Ang Lee is known for making quality films. Unfortunately, every director is known to have a bad day. For Lee, Billy Lynn’s Long Halftime Walk wound up being an outright disaster. Wanting to present one of the most immersive film experiences possible, he filmed Billy Lynn in 3D, at 4K, and a frame rate of 120. It’s basically unwatchable in its native state. With next to no theaters even equipped to play it as it was meant to be seen, it was downgraded to 2D and the standard 24 frames per second. Not even the formatting could cover up the fact that he simply chose the wrong material to approach such an ambitious undertaking. The fact of the matter is, war may be hell, but so to can be filmmaking. And the real culprit, is Jean-Christophe Castelli’s mediocre adaptation of Ben Fountain’s novel and his sleepwalking cast.
Billy (Joe Alwyn) may be an Army specialist who was caught on film saving a wounded Sergeant Virgil “Shroom” Breem (Vin Diesel) during a firefight, but he’s still just a 19-year-old boy. With the rest of his unit — deemed the “Bravo Squad” in the news — he returns home to Texas where he finds himself trying to deal with his own PTSD and newfound fame. Bravo Squad is scheduled to be part of a Dallas Cowboys Thanksgiving halftime show, and the stage is set for the extravaganza. But behind the scenes, the unit is dealing with their newfangled reality, while film producer Albert Brown (Chris Tucker) is negotiating the rights to their movie.

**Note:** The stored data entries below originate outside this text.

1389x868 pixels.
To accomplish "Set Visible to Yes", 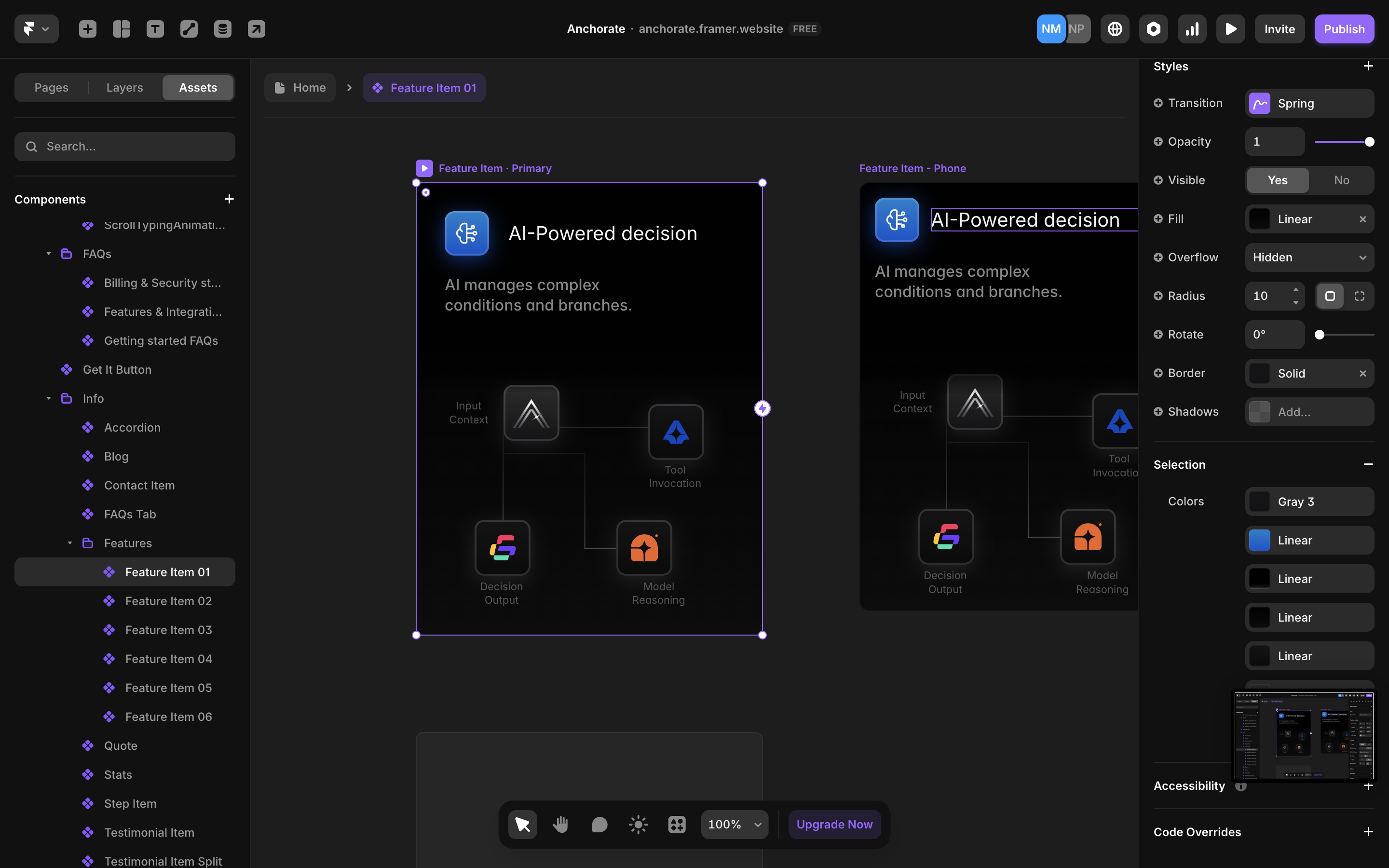I will (1277, 180).
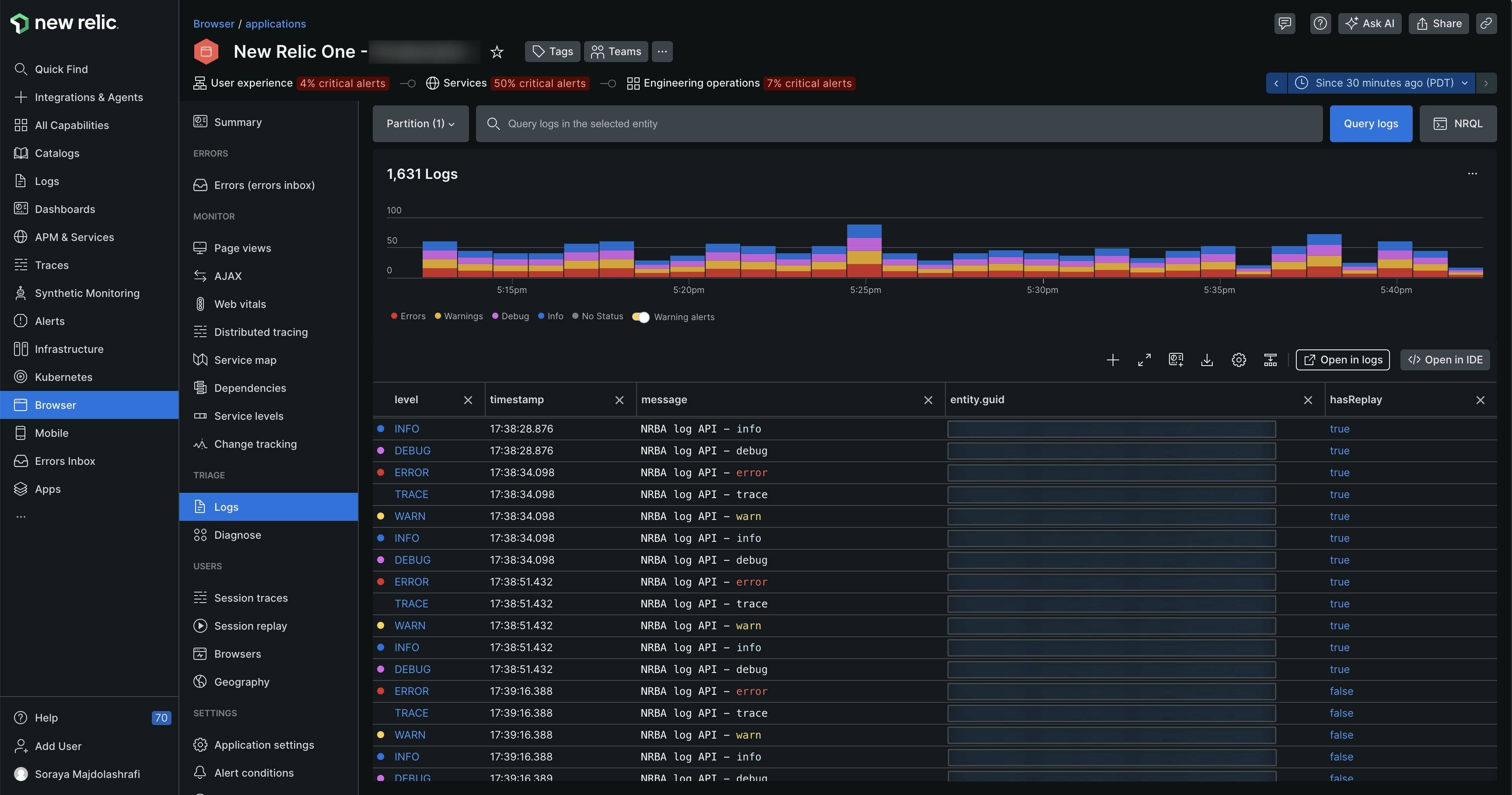Screen dimensions: 1512x795
Task: Copy the permalink with the link icon
Action: (1486, 24)
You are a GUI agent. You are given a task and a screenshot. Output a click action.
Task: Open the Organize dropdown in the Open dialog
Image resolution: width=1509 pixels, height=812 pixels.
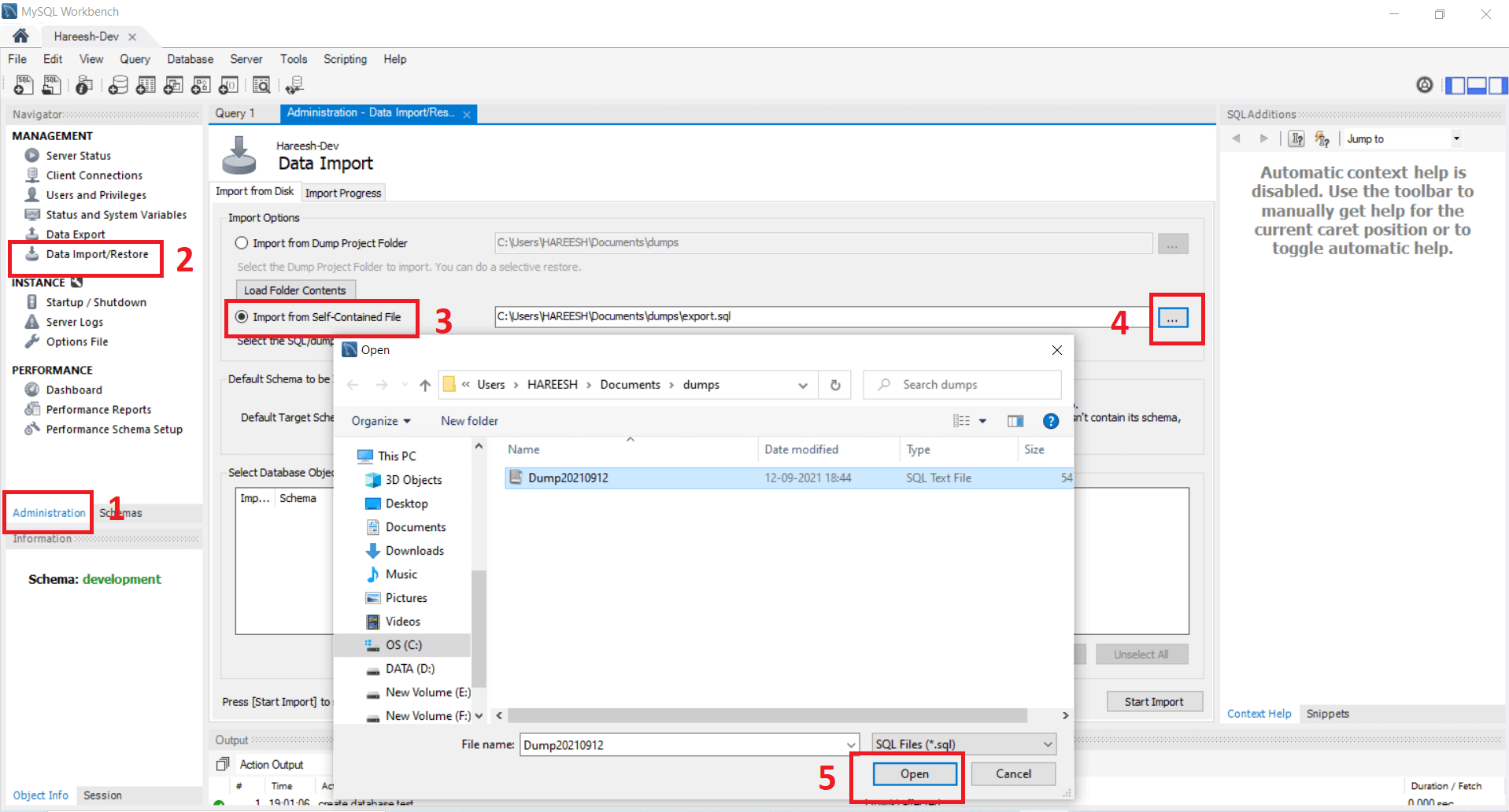381,421
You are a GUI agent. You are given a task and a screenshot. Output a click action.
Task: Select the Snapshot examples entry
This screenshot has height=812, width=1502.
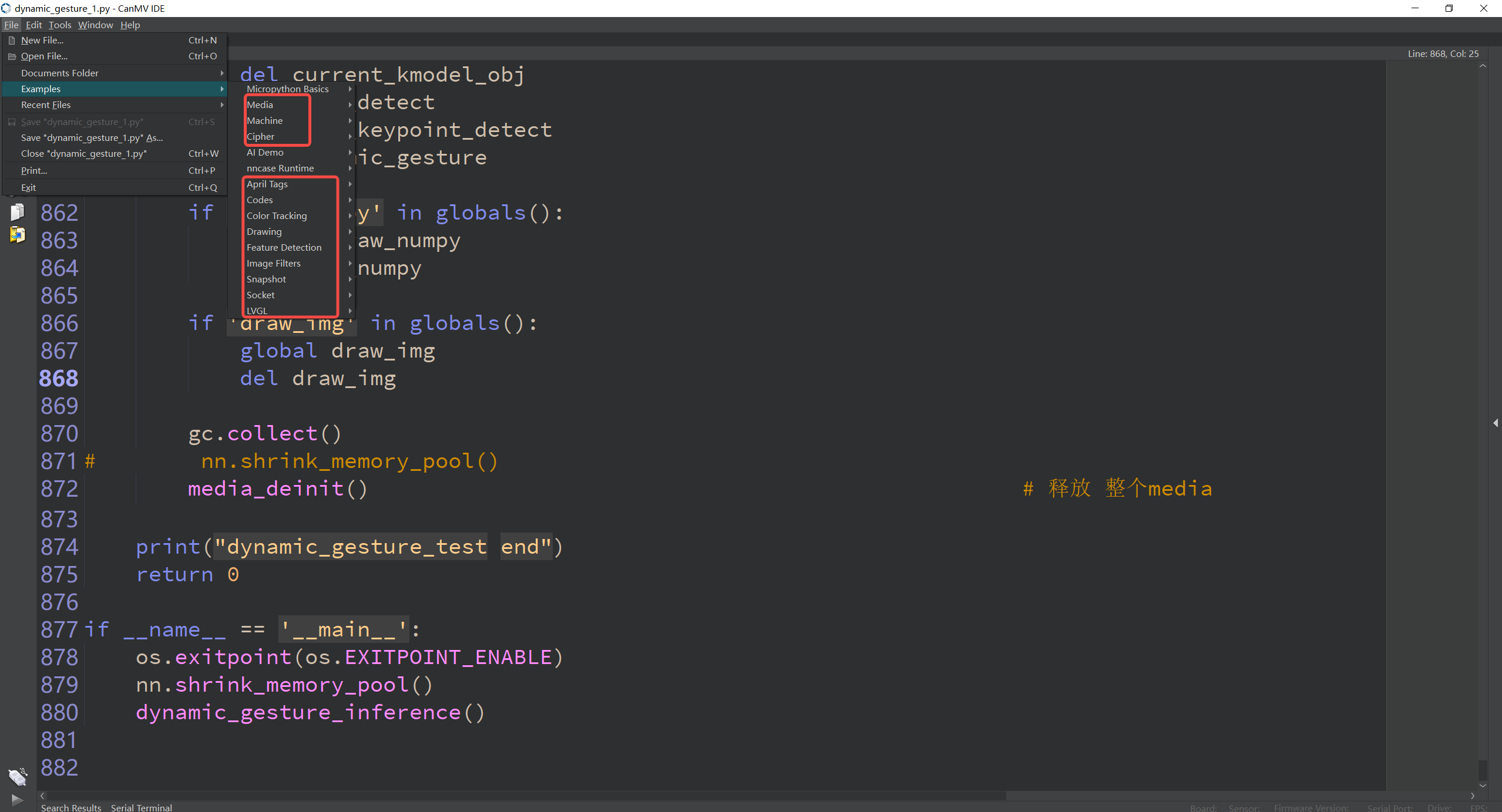tap(266, 279)
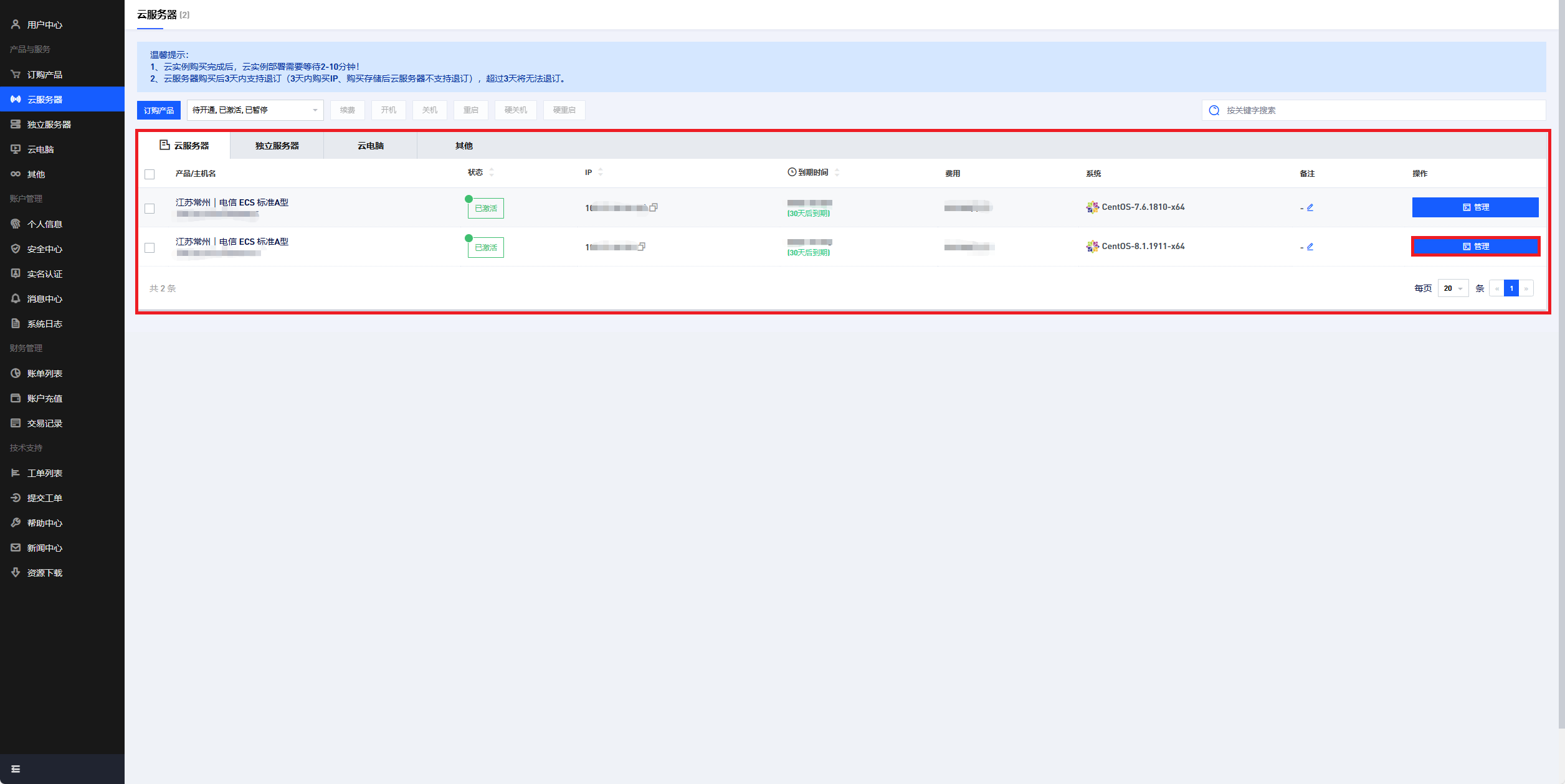Viewport: 1565px width, 784px height.
Task: Click the search magnifier icon
Action: (x=1214, y=110)
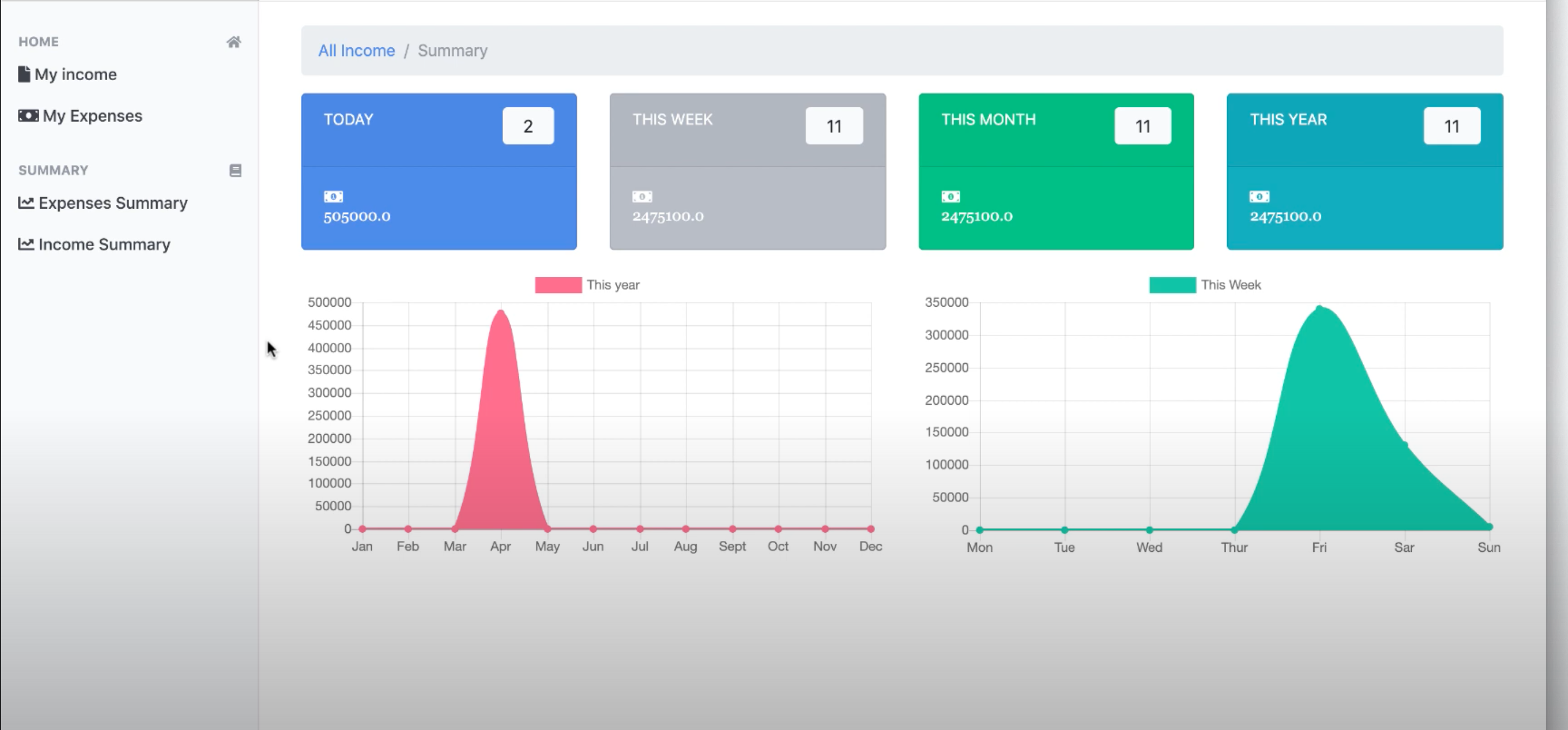Expand the SUMMARY section in the sidebar
This screenshot has width=1568, height=730.
[x=53, y=171]
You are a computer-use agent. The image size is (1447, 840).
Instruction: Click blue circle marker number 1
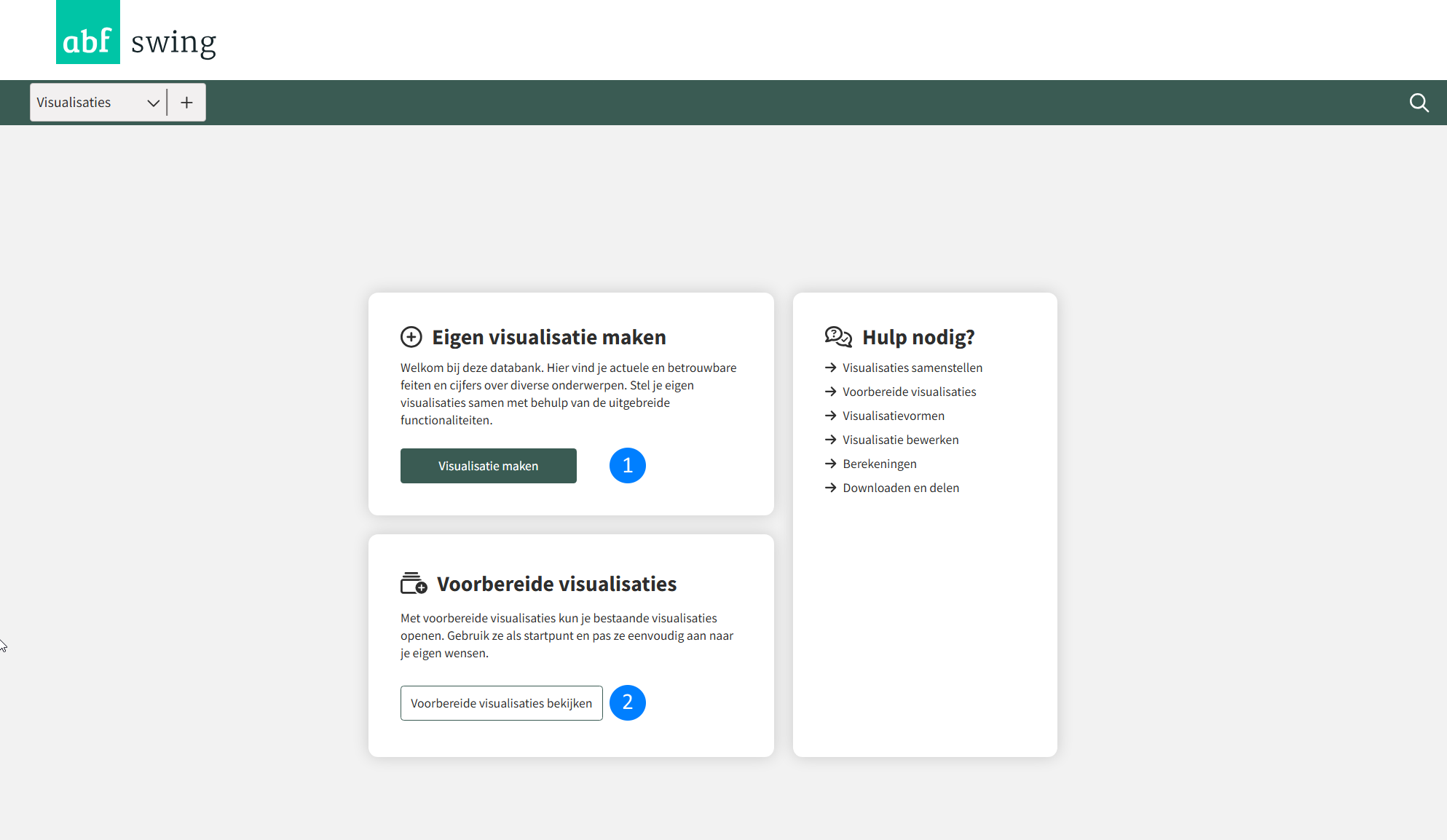pyautogui.click(x=627, y=465)
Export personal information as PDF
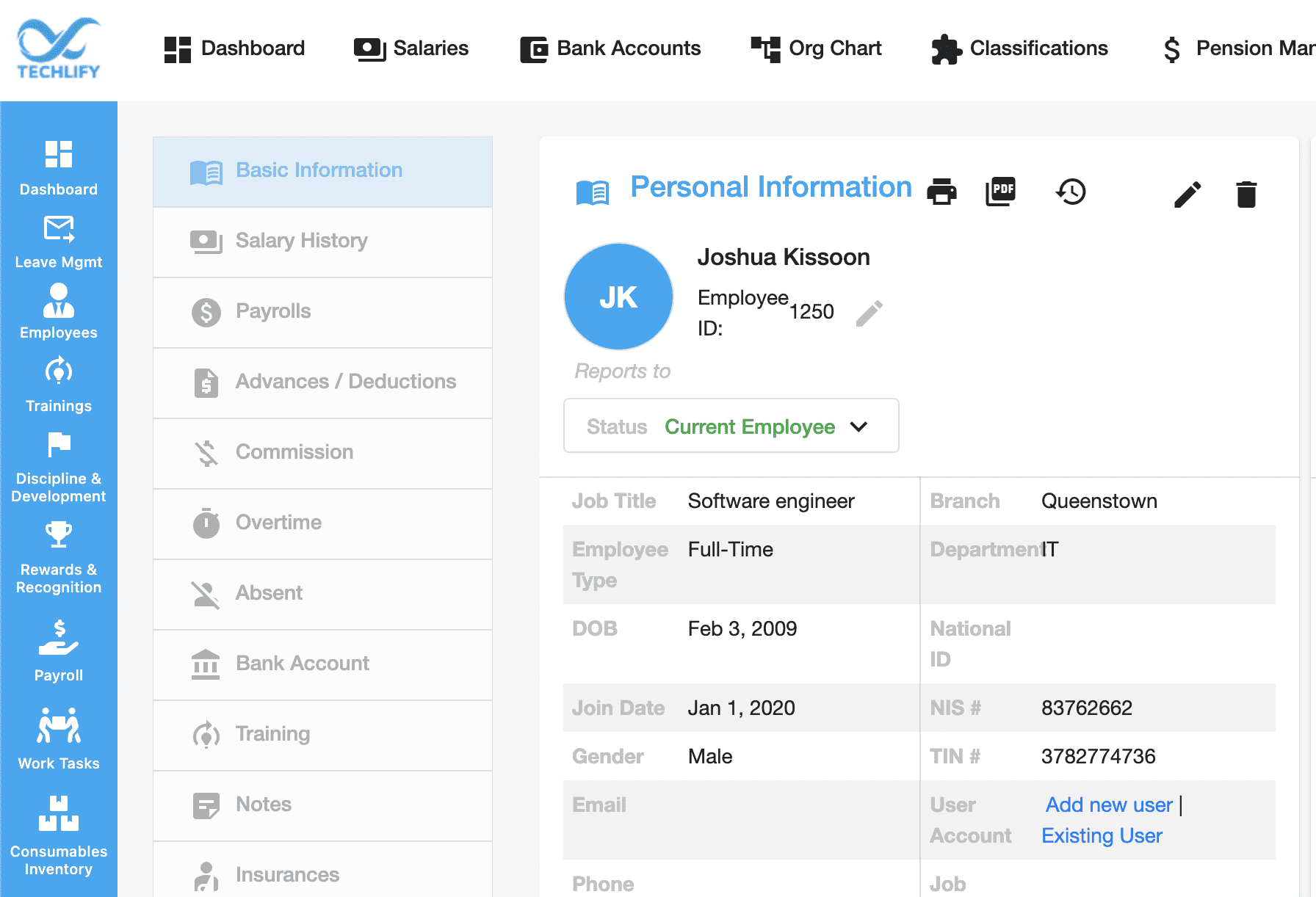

I have to admit, I was a little sad when the 2D standard 1080p Blu-ray disc arrived. I was hoping to give the 4K presentation a firm shot at redemption, especially since it plays at 60 frames per second. Alas, even with the 4K 3D 120fps picture downgraded to 2D 1080p at 24fps, it gets the job done. Unfortunately, there are only a few moments where the picture is as good as it should be. Detail is as crisp as expected, but with this being a digital production, sometimes blacks aren’t as dark as they could be. Thankfully, colors generally pop more than anticipated, even if skin tones waver into pinkish hues. The best scenes are any taking place outside in the blazing Iraqi landscapes and during the big halftime show.
Also downgraded for the Blu-ray disc is the audio. The 4K comes equipped with both Dolby Atmos and Dolby TrueHD 7.1 tracks. Here, we get a standard 5.1 DTS-HD track. The 2D disc really feels like Sony dropped the ball. However, the titular halftime show and the Iraqi war sequences manage to get the job done. It’s never as immersive as a 7.1 track might have been, but things still blow up real good when they do. Also included is a 5.1 Dolby Digital Audio Description track and subtitles in English, English SDH, and Spanish.
A collection of “Deleted Scenes” kick off the special features. The only one that really could have changed the film for the better is the first, “One Nation, Nine Heroes” (3:41) which is an alternate opening giving the unit their dues. Character introductions could have helped immensely, because you never once really care about any of the squad throughout the movie. Something that should never happen when based on true events. The rest of the scenes are: “Family Dinner” (1:27), “Old Enough to Die For My Country” (1:25), “What You’ve Seen” (1:38), “We’re Just Messing with You” (1:13), and “Get Ready” (1:16).
Four featurettes cover the production (“Into Battle and Onto the Field: Stepping Inside Billy Lynn’s Long Halftime Walk” 9:21), cast (“Assembling a Cast” 11:29), halftime show (“Recreating the Halftime Show” 6:27), and the extremes Lee put the boys through as they had to endure a boot camp to prep for the shoot (“The Brotherhood of Combat” 4:24).
Had as much time been spent on punching up the script as Lee put into attempting such a visually immersive picture, perhaps the technical merits could have stood up to scrutiny. As it stands, Billy Lynn’s Long Halftime Walk is a vague mess that never knows whether it’s trying to get a point across or simply aiming for satire. The meta bits certainly don’t help. We’re basically watching a filmed version of the making of the film. The cast do what they can with the material, but even they are left high and dry with Lee trying to deliver a feast for the eyes that next to no one even saw.
A colleague informed me that he blind-purchased the 4K pack out of mere curiosity, and I honestly can’t wait to at least see — as close as I can — to what Lee meant the film to look like. The 2D presentation manages to be as good as you’d expect, especially being a Sony disc — they’re always top tier — but the film certainly feels like a missed opportunity from start to finish. Only the most hardcore war film fans will find the film worth sitting through, anyone else will be bored to tears wondering what all the fuss was about.